Instructions to follow
Look through the listing for the word "your". Copy each line that has it.

***** Information given

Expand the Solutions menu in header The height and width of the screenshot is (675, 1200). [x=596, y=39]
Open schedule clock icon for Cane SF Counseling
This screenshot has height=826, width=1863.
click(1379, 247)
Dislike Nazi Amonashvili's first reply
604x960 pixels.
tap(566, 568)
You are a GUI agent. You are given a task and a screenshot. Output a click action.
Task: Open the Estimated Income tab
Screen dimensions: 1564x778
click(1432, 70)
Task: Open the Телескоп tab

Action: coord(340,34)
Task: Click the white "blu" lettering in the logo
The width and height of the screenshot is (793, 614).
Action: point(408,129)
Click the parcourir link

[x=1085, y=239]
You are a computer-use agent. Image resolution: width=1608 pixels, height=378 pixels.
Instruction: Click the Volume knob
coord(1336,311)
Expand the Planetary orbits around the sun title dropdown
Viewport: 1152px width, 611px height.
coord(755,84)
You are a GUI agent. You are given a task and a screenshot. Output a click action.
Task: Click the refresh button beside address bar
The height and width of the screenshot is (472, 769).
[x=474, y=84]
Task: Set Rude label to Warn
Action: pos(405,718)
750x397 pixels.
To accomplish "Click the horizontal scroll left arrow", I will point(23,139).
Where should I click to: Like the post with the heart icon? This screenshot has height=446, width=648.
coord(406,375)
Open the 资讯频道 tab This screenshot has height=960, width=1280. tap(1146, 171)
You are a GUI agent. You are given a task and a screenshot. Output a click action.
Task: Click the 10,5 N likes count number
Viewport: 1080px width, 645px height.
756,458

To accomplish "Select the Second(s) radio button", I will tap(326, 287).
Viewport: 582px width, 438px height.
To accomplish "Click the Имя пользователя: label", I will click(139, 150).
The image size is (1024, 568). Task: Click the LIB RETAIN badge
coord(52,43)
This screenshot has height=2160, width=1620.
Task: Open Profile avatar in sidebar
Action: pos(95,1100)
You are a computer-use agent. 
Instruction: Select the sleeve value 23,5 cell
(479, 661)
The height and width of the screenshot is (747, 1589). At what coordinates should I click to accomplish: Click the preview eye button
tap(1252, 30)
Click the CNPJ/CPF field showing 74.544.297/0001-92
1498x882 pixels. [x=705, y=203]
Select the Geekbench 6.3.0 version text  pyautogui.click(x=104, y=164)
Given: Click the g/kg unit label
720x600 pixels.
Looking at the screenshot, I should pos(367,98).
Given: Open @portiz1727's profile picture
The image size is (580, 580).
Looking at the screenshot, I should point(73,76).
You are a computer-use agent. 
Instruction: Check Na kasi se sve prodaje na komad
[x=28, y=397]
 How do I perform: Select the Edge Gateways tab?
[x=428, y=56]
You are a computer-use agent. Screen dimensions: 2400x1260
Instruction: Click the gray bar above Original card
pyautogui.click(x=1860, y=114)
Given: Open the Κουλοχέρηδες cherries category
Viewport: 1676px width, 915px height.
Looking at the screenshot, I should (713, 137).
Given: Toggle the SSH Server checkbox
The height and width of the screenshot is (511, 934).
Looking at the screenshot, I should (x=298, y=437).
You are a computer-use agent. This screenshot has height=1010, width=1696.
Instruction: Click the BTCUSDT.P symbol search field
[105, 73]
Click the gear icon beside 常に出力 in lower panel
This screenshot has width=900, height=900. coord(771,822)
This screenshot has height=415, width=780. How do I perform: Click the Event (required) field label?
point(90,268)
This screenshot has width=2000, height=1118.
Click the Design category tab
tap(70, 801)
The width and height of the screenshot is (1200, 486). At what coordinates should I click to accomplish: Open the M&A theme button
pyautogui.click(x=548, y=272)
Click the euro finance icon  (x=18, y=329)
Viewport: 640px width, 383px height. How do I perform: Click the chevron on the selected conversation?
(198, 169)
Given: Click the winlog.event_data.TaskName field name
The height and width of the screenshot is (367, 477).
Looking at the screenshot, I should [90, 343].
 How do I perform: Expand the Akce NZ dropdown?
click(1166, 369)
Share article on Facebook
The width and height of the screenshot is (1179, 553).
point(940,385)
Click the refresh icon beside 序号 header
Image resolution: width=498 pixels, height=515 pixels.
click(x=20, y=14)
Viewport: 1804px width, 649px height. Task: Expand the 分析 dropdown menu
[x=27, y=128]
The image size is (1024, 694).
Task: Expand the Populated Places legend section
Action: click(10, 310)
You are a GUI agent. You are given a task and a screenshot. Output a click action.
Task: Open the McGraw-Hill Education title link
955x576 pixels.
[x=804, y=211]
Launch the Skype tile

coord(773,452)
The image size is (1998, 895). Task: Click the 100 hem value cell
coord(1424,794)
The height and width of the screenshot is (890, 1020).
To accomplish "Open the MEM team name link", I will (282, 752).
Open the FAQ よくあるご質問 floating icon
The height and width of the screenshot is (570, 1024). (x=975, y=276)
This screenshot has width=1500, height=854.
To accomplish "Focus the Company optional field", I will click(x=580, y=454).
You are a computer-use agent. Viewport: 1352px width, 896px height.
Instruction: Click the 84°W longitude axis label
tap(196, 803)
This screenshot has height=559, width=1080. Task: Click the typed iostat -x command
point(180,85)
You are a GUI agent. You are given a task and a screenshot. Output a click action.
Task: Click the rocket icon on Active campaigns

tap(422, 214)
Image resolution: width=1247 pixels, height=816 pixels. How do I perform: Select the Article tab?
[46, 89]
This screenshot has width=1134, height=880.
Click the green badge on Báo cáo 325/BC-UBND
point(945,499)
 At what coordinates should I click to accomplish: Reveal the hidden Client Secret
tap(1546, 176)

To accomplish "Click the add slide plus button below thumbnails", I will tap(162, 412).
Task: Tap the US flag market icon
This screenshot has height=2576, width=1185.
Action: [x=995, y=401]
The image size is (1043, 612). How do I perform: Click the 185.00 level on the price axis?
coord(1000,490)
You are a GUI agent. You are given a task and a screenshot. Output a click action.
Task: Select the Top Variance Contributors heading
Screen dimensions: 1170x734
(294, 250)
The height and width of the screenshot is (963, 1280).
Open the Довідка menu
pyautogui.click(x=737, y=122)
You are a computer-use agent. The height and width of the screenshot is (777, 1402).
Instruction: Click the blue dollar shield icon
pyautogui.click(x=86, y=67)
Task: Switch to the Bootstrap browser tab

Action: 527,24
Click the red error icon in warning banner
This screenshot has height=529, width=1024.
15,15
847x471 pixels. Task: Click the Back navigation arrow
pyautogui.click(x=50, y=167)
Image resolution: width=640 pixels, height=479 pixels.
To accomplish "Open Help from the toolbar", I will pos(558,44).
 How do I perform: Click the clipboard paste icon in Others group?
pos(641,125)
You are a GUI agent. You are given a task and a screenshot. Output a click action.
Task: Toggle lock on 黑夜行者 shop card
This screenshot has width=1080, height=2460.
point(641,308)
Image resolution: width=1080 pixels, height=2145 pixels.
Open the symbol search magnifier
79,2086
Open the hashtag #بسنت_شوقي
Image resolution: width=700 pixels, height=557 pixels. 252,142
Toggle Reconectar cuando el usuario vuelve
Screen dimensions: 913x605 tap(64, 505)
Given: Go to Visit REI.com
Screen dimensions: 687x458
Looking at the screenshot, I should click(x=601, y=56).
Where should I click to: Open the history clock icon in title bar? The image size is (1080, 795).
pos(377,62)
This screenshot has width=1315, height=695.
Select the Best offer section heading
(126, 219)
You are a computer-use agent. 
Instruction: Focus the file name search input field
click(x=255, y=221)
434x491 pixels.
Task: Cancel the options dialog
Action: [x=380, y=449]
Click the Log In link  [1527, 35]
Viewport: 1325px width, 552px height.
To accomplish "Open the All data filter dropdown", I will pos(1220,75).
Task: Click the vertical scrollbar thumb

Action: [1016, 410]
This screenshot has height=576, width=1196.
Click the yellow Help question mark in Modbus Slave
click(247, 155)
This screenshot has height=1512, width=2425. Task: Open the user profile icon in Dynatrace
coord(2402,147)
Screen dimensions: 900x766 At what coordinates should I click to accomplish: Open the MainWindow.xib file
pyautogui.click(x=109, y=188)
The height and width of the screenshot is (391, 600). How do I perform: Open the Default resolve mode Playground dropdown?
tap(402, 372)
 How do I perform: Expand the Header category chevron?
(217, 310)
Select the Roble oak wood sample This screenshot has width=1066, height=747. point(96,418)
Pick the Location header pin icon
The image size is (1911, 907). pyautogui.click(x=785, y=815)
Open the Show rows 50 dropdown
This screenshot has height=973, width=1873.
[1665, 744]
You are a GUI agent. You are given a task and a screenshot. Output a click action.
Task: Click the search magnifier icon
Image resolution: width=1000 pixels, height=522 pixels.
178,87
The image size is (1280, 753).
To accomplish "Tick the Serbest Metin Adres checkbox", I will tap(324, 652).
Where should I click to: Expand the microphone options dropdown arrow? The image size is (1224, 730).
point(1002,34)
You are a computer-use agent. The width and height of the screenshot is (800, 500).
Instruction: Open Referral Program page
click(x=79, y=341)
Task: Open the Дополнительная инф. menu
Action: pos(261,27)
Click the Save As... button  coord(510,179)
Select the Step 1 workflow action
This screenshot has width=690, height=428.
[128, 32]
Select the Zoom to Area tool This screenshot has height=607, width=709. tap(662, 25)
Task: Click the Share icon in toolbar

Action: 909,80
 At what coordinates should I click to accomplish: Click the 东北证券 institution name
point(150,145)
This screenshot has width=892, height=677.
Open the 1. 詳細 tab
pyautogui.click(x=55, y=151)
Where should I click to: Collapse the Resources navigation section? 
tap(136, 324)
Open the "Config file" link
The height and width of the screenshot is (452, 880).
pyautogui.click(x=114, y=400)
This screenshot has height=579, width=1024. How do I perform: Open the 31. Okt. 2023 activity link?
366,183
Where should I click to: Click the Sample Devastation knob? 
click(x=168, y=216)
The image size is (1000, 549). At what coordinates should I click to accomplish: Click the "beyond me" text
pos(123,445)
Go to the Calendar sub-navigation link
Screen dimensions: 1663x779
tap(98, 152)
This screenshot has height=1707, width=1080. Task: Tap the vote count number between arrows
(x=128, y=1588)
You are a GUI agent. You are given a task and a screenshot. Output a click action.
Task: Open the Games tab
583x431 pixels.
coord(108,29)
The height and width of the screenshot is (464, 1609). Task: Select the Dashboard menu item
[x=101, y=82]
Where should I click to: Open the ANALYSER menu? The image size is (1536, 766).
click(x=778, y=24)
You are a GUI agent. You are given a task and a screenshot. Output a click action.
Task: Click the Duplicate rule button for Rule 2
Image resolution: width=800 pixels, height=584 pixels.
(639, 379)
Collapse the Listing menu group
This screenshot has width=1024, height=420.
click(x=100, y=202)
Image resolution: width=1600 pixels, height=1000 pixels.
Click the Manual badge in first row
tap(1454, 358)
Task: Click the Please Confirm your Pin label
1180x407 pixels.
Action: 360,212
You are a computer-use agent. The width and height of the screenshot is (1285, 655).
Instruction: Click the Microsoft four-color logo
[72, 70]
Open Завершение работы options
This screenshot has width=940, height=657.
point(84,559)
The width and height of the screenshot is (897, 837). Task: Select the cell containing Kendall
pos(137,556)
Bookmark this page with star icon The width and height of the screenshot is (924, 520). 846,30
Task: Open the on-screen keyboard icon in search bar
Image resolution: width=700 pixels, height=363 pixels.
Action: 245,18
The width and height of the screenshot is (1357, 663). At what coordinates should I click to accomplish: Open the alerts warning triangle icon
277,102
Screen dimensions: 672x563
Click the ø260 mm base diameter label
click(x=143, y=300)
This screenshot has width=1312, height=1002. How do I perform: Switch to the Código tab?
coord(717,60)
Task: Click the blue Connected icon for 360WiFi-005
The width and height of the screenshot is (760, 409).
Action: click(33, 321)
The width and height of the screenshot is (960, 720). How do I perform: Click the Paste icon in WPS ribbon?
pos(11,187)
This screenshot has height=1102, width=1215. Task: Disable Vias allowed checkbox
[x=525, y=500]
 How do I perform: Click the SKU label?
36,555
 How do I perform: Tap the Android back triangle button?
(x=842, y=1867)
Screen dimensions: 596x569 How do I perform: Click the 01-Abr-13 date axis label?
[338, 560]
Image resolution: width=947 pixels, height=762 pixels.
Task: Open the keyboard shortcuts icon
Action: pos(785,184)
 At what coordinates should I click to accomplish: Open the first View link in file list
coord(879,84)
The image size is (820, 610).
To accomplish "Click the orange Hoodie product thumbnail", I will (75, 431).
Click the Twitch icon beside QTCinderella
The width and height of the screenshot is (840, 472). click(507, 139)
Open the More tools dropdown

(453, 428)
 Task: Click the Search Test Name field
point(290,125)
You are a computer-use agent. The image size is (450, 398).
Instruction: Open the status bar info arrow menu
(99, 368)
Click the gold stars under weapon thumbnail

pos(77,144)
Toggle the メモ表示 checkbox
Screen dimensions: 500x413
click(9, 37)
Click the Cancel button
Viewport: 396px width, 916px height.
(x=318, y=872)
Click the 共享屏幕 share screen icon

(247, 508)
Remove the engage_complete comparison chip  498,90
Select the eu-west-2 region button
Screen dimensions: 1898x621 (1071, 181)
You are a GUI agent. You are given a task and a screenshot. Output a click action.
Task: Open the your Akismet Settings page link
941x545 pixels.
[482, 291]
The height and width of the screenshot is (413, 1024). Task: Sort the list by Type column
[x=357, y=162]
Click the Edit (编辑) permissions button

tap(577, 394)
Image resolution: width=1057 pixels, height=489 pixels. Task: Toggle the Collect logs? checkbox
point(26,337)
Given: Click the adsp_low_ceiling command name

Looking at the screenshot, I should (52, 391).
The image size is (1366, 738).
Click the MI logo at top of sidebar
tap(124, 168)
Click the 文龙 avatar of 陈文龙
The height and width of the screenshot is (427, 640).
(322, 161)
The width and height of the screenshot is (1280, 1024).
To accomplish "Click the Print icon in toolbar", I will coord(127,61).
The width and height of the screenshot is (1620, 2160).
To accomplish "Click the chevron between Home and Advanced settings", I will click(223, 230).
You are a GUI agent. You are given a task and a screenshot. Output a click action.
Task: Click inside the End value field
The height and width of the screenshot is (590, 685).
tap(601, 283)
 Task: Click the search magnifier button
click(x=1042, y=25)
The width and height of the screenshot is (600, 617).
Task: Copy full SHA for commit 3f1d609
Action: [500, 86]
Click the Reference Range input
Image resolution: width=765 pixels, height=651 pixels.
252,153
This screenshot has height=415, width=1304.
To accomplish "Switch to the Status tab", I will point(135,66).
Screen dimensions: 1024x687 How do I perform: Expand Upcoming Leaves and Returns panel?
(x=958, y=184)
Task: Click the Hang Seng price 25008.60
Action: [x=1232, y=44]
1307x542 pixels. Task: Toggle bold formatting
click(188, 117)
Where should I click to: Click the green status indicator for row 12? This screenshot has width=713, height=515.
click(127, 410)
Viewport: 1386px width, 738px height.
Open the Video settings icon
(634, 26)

**********

Task answer
Task: Click the Please Confirm your Pin label
Task: Open the your Akismet Settings page link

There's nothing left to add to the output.